EINSTEIN ON THE BEACH and MINIMALISM

Einstein on the Beach è un’opera scritta nel 1976 da Philip Glass, e diretta dallo scenografo e artista Robert Wilson

La foto che li ritrae insieme, realizzata da Robert Mapplethorpe, in una posizione simile e dentro una geometria molto precisa, ci rimanda all’opera, dove spesso due persone si trovano affiancate a compiere gli stessi gesti.

L’opera contiene i testi di Christopher Knowles, Samuel M. Johnson. Le coreografie (le figurazioni solistiche e d’insieme del balletto), sono di Lucinda Childs.
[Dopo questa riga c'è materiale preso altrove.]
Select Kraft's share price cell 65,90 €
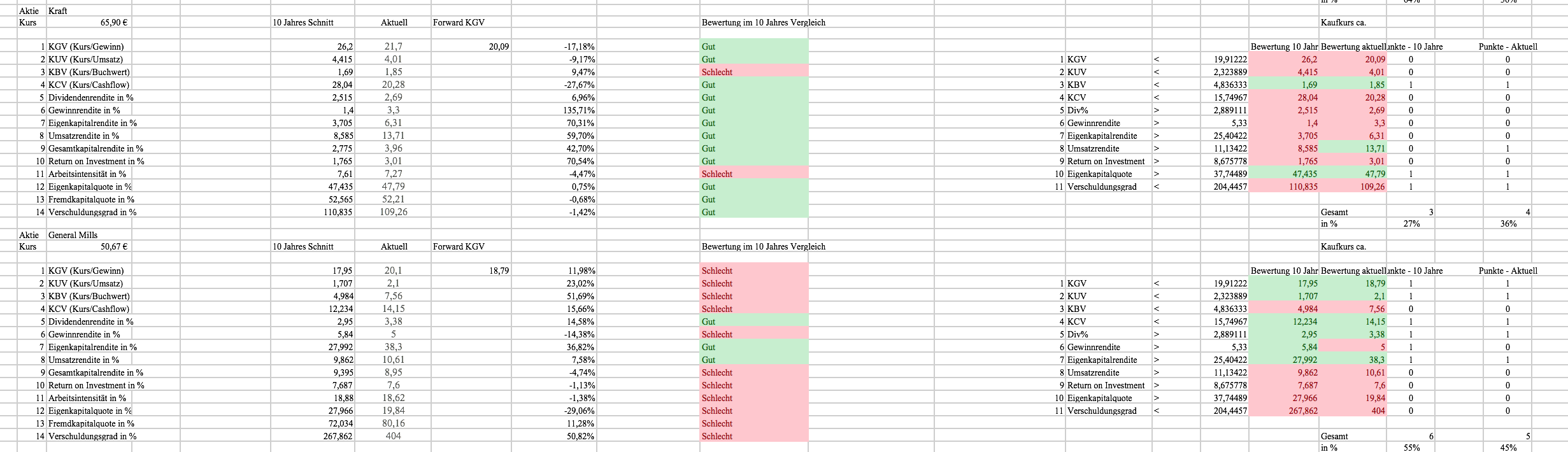The height and width of the screenshot is (452, 1568). point(115,22)
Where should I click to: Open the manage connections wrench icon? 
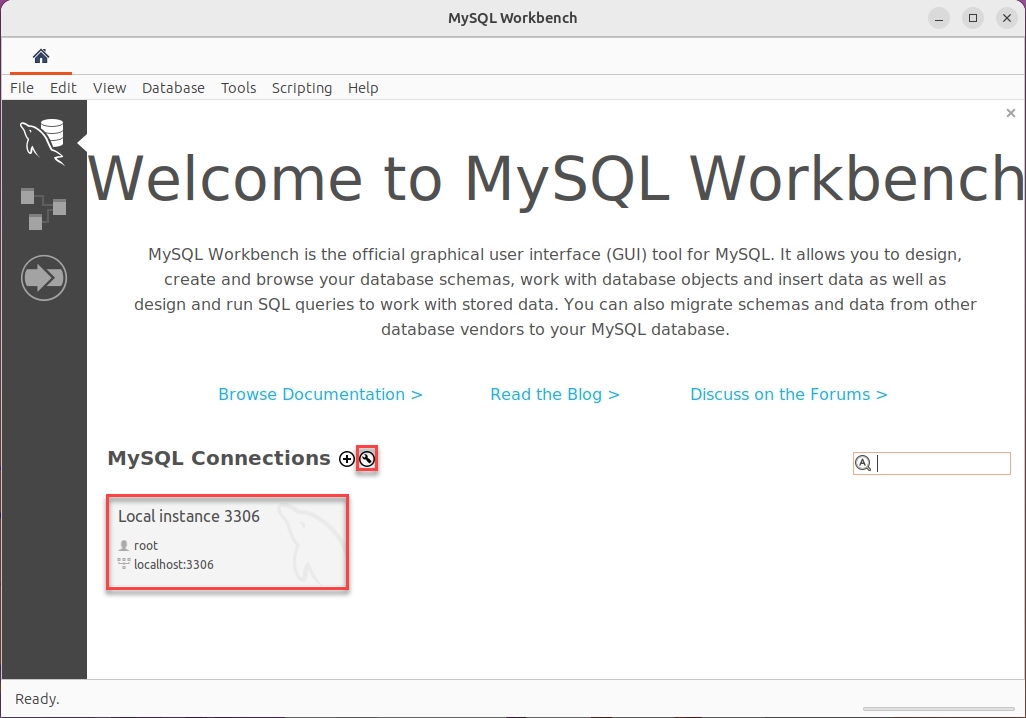point(367,459)
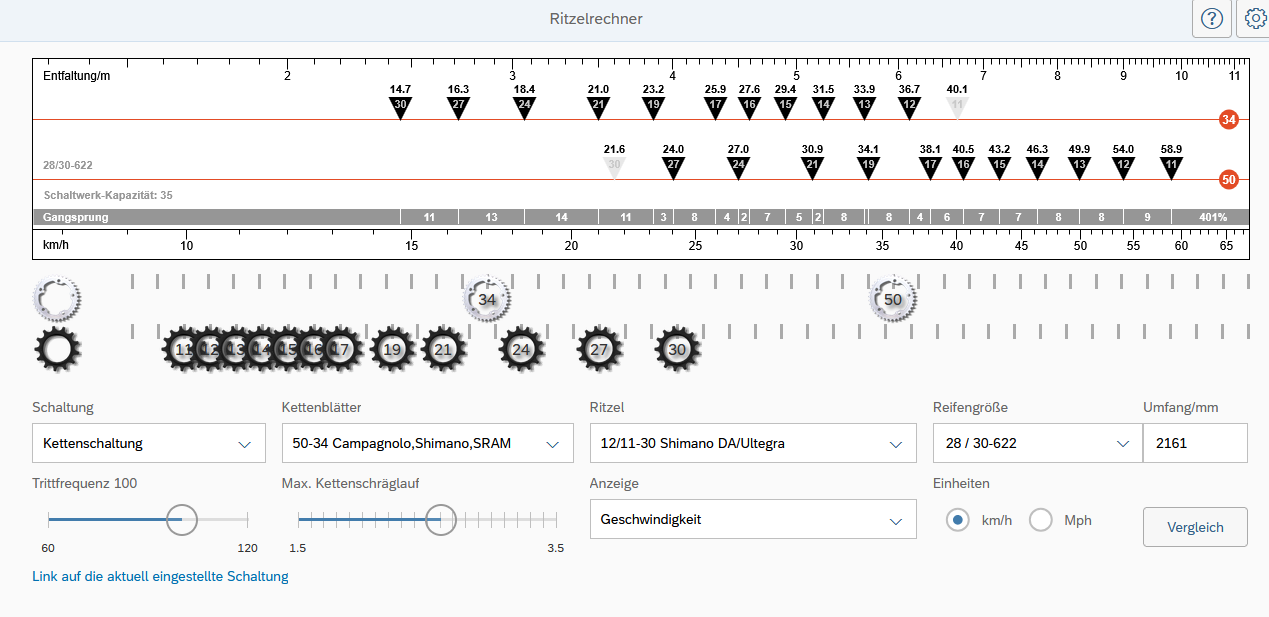Click the 50-tooth chainring icon
The height and width of the screenshot is (617, 1269).
[x=893, y=299]
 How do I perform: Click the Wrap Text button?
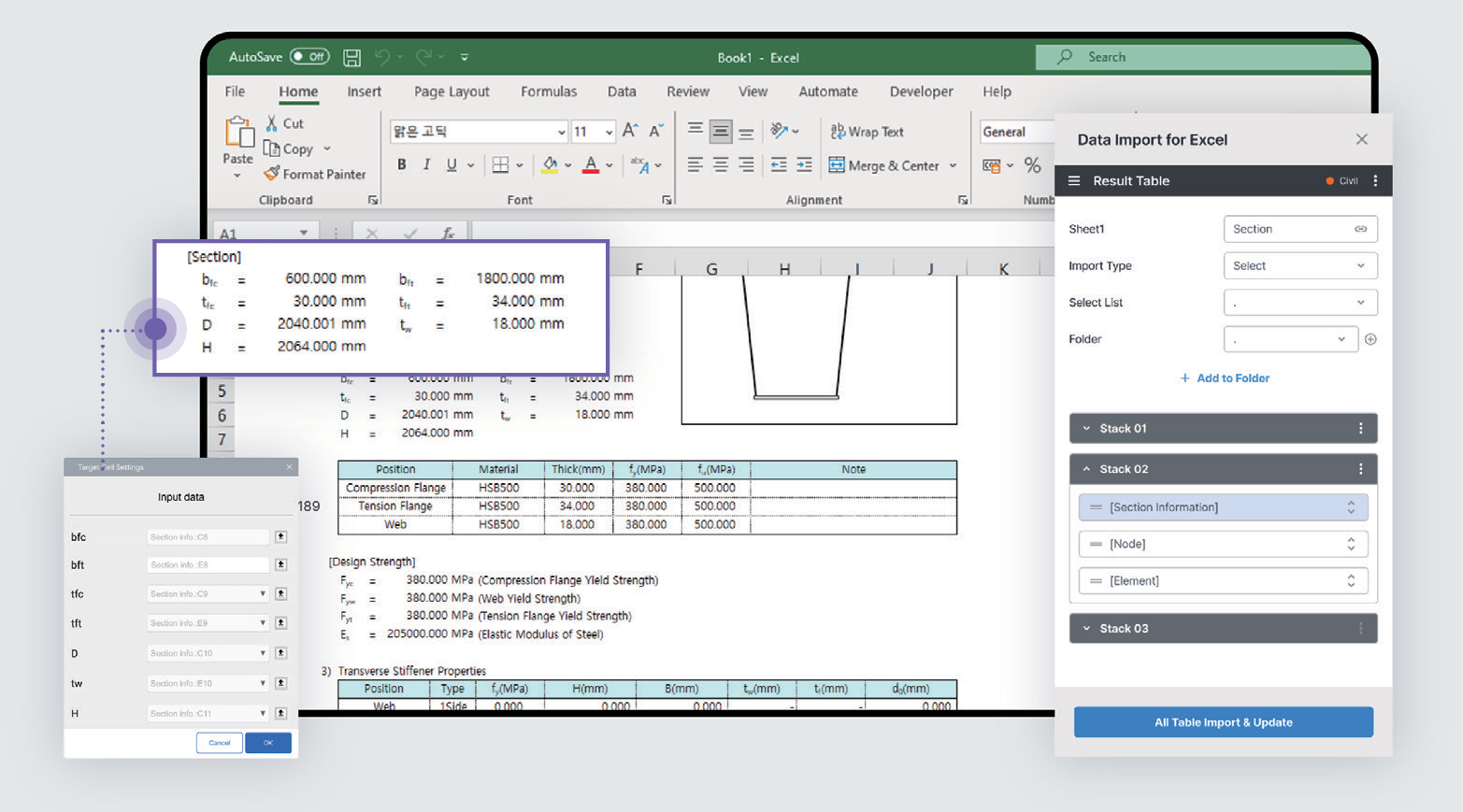click(x=867, y=132)

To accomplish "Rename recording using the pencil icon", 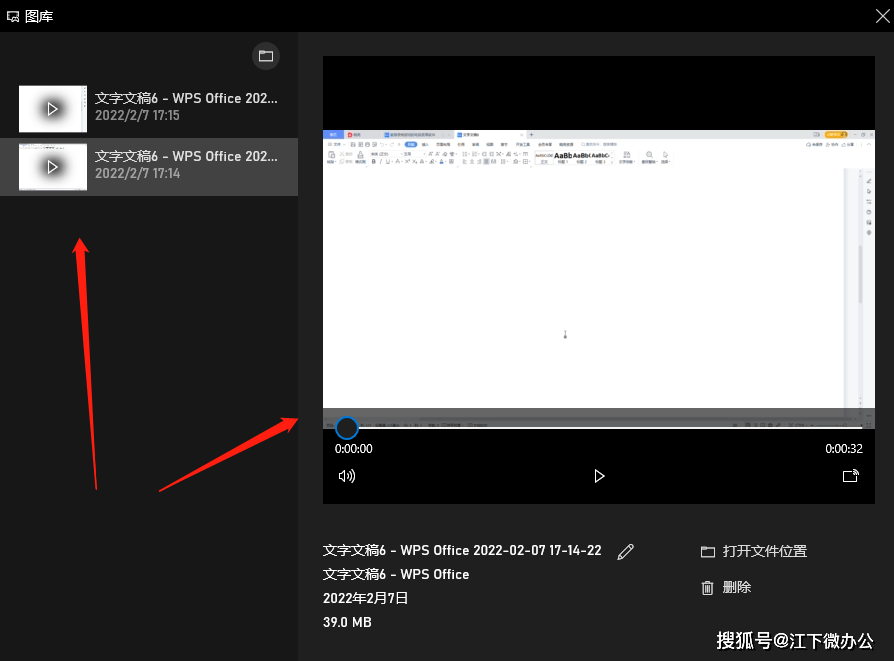I will (x=626, y=551).
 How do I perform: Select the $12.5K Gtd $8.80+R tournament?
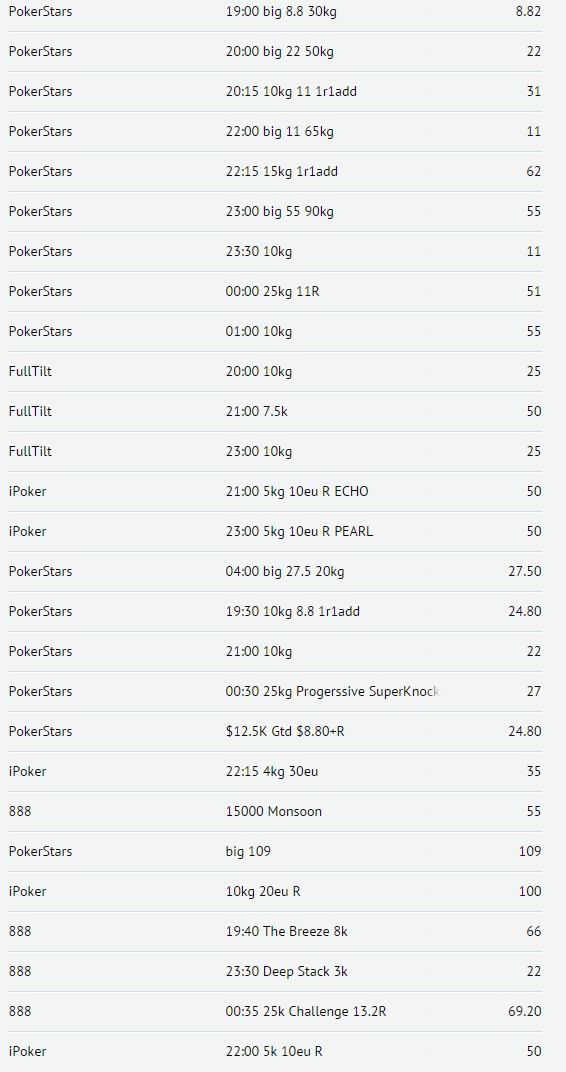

È un’opera in quattro atti, per un ensemble di danza, coro e solisti.
Con una durata di cinque ore, è la prima e più lunga opera di Philip Glass.
Data la natura della musica (lenta ripetizione di piccoli elementi, evoluzione e cambiamenti molto graduali, motivi ricorrenti) e la durata, Robert Wilson pensò di rendere al pubblico la libertà di entrare e uscire durante intervalli chiamati knee (ginocchia-articolazioni). Peccato che questi intermezzi diventassero parti talmante liriche da tenere inchiodato alla poltrona gli spettatori.

Lo spettacolo riprende in forma simbolica differenti aspetti della vita a e delle esperienze umane e scentifiche di Einstein, dalle ricerche sul tempo, lo spazio e la luce, alle prese di posizione sociali e politiche sull’uguaglianza razziale, i diritti delle donne, il pacifismo e soprattutto il pericolo della proliferazione nucleare.

IL MINIMALISMO

Sia Philip Glass che Robert Wilson, come la stessa loro opera oggetto del nostro studio possono esser considerati esponenti della corrente artistica detta « Minimalismo« . La « minimal art » negli anni sessanta fu protagonista di un radicale cambiamento del clima artistico, in disaccordo da un lato, con l’arte pop, che utilizzava le immagini della comunicazione di massa e le tecniche di riproduzione tipografica come mezzo espressivo (Andy Warhol, Robert Lichtenstein); dall’altro con la gestualità se non dell’egocentrismo romantico dell’espressionismo astratto (Jackson Pollock).

La corrente minimalista torna all’essenza dell’immagine come puro visibile, senza contenuti che vadano oltre a ciò che ci appare. Si riferisce alla riduzione delle immagine all’essenziale, togliendo ogni elemento « inutile ». Come disse l’architetto Mies Van der Rohe, « Less is More », il meno è il più. Altri referenti sono il suprematismo di Kasimir Malevitch, la pittura monocromatica di Ad Reinhardt, le geometrie con colori primari di Piet Mondrian, i riverberi cromatici di Marc Rothko.

Un chiaro riferimento al film Metropolis di Fritz Lang, lo troviamo nella scena degli attori incasellati in una griglia quadrata, in controluce su motivi di cerchi e linee orizzontali e quadrate. Una società disumanizzata ha ridotto le persone alla schiavitù del tempo, scandito per gli interessi della produttività capitalista. Ritorniamo alla riflessione di Einstein, solitario sulla spiaggia. Una definizione del tempo, spazio, luce, mmateia devono comunque servire l’uminaità e non renderla schiava o peggio metterla nelle condizioni di autodistruggersi (vedi i finale con il missile e l’esplosione nucleare.